C’è una doppia narrazione: Eda e Nina cominciano a tracciare il loro cerchio di memorie raccontando di sé, definendo le situazioni del presente che poi inevitabilmente vanno a pescare negli eventi passati. Ed è così che questi cerchi apparentemente separati e distanti a poco a poco si avvicinano ruotando fino a incontrarsi e convergere in un punto, in un nome: Eliška.

        Eliška, con la sua vulnerabilità e la sua forza, con la sua stranezza e il suo talento, con i suoi diari segreti e i suoi disegni geniali. Eliška con “le sue dita impeccabili laccate di uno smalto perlato rosa chiaro, dieci figlioletti vestiti per la cresima”.

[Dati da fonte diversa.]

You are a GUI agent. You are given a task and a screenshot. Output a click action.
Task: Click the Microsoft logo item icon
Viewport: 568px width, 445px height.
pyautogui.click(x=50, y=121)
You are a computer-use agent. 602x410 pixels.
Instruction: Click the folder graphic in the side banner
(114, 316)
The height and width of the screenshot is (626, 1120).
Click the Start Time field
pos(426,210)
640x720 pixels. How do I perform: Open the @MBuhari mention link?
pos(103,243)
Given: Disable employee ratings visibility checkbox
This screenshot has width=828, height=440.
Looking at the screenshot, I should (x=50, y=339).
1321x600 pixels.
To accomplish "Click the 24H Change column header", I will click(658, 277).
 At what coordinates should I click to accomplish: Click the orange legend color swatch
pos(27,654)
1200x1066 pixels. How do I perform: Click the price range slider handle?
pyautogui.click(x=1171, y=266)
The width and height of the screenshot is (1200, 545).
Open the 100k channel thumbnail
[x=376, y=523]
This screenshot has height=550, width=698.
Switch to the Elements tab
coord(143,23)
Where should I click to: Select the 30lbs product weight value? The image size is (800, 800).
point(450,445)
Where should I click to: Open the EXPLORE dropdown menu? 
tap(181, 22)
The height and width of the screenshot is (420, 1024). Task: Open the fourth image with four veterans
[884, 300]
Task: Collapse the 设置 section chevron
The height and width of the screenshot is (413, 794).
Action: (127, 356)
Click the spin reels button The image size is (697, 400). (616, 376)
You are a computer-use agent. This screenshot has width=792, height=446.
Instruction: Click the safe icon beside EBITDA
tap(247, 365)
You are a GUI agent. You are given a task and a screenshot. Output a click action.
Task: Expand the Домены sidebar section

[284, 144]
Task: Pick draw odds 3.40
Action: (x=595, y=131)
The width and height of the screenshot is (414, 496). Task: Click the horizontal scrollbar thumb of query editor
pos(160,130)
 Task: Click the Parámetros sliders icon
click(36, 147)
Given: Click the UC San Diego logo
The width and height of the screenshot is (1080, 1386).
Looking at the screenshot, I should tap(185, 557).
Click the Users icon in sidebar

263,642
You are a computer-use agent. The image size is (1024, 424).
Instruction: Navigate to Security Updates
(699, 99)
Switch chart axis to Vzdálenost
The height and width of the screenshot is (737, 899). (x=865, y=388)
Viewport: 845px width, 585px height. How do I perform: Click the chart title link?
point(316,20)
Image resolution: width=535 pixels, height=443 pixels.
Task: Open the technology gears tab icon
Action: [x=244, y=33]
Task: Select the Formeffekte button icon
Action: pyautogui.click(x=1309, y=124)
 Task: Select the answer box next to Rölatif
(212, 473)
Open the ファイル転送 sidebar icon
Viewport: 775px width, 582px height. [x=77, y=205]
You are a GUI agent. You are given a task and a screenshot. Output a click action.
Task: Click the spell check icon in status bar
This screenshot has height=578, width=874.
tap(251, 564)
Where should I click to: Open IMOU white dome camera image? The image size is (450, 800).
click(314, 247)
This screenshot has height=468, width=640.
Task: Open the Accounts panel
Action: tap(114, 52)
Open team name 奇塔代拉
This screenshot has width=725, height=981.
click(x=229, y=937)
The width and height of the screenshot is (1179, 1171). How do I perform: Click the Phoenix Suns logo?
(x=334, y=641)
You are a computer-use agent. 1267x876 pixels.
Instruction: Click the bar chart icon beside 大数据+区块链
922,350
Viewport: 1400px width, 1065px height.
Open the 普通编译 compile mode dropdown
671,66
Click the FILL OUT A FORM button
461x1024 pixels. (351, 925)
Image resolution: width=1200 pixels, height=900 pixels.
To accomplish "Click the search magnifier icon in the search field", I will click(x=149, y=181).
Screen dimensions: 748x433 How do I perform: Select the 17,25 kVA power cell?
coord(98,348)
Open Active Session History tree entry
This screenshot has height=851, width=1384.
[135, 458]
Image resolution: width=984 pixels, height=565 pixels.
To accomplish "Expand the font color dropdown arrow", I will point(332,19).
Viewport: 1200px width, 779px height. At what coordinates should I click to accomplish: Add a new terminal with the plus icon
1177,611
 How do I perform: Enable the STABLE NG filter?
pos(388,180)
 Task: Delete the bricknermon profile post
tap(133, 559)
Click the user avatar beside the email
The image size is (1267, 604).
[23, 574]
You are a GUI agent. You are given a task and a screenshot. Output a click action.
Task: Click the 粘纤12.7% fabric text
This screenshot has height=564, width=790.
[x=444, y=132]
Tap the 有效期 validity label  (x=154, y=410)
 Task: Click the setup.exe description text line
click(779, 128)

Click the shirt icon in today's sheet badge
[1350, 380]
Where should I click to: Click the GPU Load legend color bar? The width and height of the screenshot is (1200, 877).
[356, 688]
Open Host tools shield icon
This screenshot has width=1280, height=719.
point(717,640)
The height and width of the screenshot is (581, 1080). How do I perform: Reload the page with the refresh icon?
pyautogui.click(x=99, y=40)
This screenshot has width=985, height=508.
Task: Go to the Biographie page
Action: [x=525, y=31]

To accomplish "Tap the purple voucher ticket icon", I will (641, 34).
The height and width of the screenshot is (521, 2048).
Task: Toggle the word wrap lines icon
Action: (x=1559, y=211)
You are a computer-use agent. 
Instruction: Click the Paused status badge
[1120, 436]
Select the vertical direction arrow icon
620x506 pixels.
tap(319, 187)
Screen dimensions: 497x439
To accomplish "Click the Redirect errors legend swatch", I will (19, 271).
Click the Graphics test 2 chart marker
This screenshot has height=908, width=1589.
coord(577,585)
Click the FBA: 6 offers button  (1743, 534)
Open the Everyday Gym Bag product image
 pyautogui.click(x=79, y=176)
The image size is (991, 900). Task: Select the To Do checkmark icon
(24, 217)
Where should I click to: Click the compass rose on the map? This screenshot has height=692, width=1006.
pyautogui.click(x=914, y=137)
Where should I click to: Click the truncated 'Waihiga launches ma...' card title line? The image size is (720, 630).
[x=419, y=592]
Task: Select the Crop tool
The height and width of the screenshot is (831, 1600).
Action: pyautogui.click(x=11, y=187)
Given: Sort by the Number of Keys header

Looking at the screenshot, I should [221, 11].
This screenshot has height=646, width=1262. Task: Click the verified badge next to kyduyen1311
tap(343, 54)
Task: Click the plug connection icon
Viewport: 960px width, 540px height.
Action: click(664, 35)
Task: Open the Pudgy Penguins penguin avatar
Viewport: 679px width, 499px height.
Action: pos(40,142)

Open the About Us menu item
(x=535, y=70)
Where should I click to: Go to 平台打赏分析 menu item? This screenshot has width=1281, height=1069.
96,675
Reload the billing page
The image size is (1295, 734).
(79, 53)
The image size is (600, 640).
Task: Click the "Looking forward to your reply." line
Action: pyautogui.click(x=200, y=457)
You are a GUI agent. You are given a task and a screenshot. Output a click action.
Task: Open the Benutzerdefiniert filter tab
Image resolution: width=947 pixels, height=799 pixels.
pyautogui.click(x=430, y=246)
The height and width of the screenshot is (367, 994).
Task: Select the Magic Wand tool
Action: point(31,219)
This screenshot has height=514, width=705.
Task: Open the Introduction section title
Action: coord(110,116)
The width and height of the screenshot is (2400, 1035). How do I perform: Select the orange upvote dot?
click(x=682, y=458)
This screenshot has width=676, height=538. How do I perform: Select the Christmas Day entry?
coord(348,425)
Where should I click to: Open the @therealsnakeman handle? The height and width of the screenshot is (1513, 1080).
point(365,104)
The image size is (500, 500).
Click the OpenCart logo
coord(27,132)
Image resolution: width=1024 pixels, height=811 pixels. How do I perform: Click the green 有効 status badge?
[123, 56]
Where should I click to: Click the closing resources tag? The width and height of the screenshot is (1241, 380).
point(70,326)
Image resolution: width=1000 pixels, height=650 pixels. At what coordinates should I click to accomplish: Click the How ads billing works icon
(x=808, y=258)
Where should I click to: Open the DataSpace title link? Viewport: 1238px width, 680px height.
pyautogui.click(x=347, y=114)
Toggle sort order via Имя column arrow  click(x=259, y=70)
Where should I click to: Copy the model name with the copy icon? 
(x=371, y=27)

       Gli eventi, le relazioni reciproche, i traumi inevitabili sono tutti da scoprire.

      Un romanzo sorprendente per lo stile schietto, la costruzione impeccabile, per il dominio della forma che svolge con lucidità un contenuto drammatico disvelando progressivamente una realtà feroce e labile e innalzando intorno al gigantesco e umbratile personaggio di Eliška un edificio fatto di ambiguità e reticenze. Fino a toccare la verità di ciascuno, quella che snuda il dolore e la colpa.

…non abbiamo fatto altro che ratificare la nostra colpa, questo pensa lui, non finirà mai, gli anni futuri li trascorreranno entrambi soli come in una cella della morte, una morte la cui distanza tende al limite dell’infinito, dannazione, tradimento, espiazione, colpa, retaggi, inappetenza, insonnia e baccanti selvagge sulla soglia.”

Il primo romanzo di Bianca Bellova è già una prova matura: una scrittura densa, un ritmo incalzante che non lascia altra scelta se non galoppare trepidanti verso la fine.